(DATA TO EXAMINE Opens)
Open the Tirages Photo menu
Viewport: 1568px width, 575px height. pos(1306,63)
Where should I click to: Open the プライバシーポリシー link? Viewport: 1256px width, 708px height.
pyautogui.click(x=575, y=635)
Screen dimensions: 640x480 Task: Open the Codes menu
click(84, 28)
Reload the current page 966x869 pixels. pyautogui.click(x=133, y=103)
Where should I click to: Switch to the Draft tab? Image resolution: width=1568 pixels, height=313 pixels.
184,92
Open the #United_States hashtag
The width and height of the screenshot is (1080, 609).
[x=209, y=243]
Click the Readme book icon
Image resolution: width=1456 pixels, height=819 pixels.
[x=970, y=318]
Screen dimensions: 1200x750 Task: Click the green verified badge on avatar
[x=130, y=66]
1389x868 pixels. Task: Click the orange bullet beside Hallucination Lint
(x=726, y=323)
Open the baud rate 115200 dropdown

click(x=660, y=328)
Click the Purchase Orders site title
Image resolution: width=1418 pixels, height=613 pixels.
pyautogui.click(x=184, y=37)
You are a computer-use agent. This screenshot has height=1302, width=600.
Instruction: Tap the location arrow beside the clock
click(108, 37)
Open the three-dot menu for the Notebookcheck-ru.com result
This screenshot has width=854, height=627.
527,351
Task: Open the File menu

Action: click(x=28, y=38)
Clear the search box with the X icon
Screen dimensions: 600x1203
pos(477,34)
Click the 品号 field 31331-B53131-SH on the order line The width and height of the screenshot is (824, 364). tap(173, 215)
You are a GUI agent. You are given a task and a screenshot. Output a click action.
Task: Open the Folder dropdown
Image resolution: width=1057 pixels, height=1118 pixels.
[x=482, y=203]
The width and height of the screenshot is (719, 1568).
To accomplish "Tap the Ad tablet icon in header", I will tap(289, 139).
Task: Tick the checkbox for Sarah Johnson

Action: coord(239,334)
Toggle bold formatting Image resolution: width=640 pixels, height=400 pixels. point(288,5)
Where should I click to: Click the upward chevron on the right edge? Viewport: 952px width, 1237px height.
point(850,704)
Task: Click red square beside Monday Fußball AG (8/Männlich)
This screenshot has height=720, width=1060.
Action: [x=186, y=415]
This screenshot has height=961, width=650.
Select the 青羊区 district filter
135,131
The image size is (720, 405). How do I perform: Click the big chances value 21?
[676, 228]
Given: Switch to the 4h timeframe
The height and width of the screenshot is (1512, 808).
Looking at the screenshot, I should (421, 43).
(DATA TO EXAMINE Closes)
When you reach the end of the listing, print it again in full, exactly as given.

Open the Tirages Photo menu
Viewport: 1568px width, 575px height. pos(1306,63)
Where should I click to: Open the プライバシーポリシー link? Viewport: 1256px width, 708px height.
pyautogui.click(x=575, y=635)
Screen dimensions: 640x480 Task: Open the Codes menu
click(84, 28)
Reload the current page 966x869 pixels. pyautogui.click(x=133, y=103)
Where should I click to: Switch to the Draft tab? Image resolution: width=1568 pixels, height=313 pixels.
184,92
Open the #United_States hashtag
The width and height of the screenshot is (1080, 609).
[x=209, y=243]
Click the Readme book icon
Image resolution: width=1456 pixels, height=819 pixels.
[x=970, y=318]
Screen dimensions: 1200x750 Task: Click the green verified badge on avatar
[x=130, y=66]
1389x868 pixels. Task: Click the orange bullet beside Hallucination Lint
(x=726, y=323)
Open the baud rate 115200 dropdown

click(x=660, y=328)
Click the Purchase Orders site title
Image resolution: width=1418 pixels, height=613 pixels.
pyautogui.click(x=184, y=37)
You are a computer-use agent. This screenshot has height=1302, width=600.
Instruction: Tap the location arrow beside the clock
click(108, 37)
Open the three-dot menu for the Notebookcheck-ru.com result
This screenshot has width=854, height=627.
527,351
Task: Open the File menu

Action: click(x=28, y=38)
Clear the search box with the X icon
Screen dimensions: 600x1203
pos(477,34)
Click the 品号 field 31331-B53131-SH on the order line The width and height of the screenshot is (824, 364). tap(173, 215)
You are a GUI agent. You are given a task and a screenshot. Output a click action.
Task: Open the Folder dropdown
Image resolution: width=1057 pixels, height=1118 pixels.
[x=482, y=203]
The width and height of the screenshot is (719, 1568).
To accomplish "Tap the Ad tablet icon in header", I will tap(289, 139).
Task: Tick the checkbox for Sarah Johnson

Action: coord(239,334)
Toggle bold formatting Image resolution: width=640 pixels, height=400 pixels. point(288,5)
Where should I click to: Click the upward chevron on the right edge? Viewport: 952px width, 1237px height.
point(850,704)
Task: Click red square beside Monday Fußball AG (8/Männlich)
This screenshot has height=720, width=1060.
Action: [x=186, y=415]
This screenshot has height=961, width=650.
Select the 青羊区 district filter
135,131
The image size is (720, 405). How do I perform: Click the big chances value 21?
[676, 228]
Given: Switch to the 4h timeframe
The height and width of the screenshot is (1512, 808).
Looking at the screenshot, I should (421, 43).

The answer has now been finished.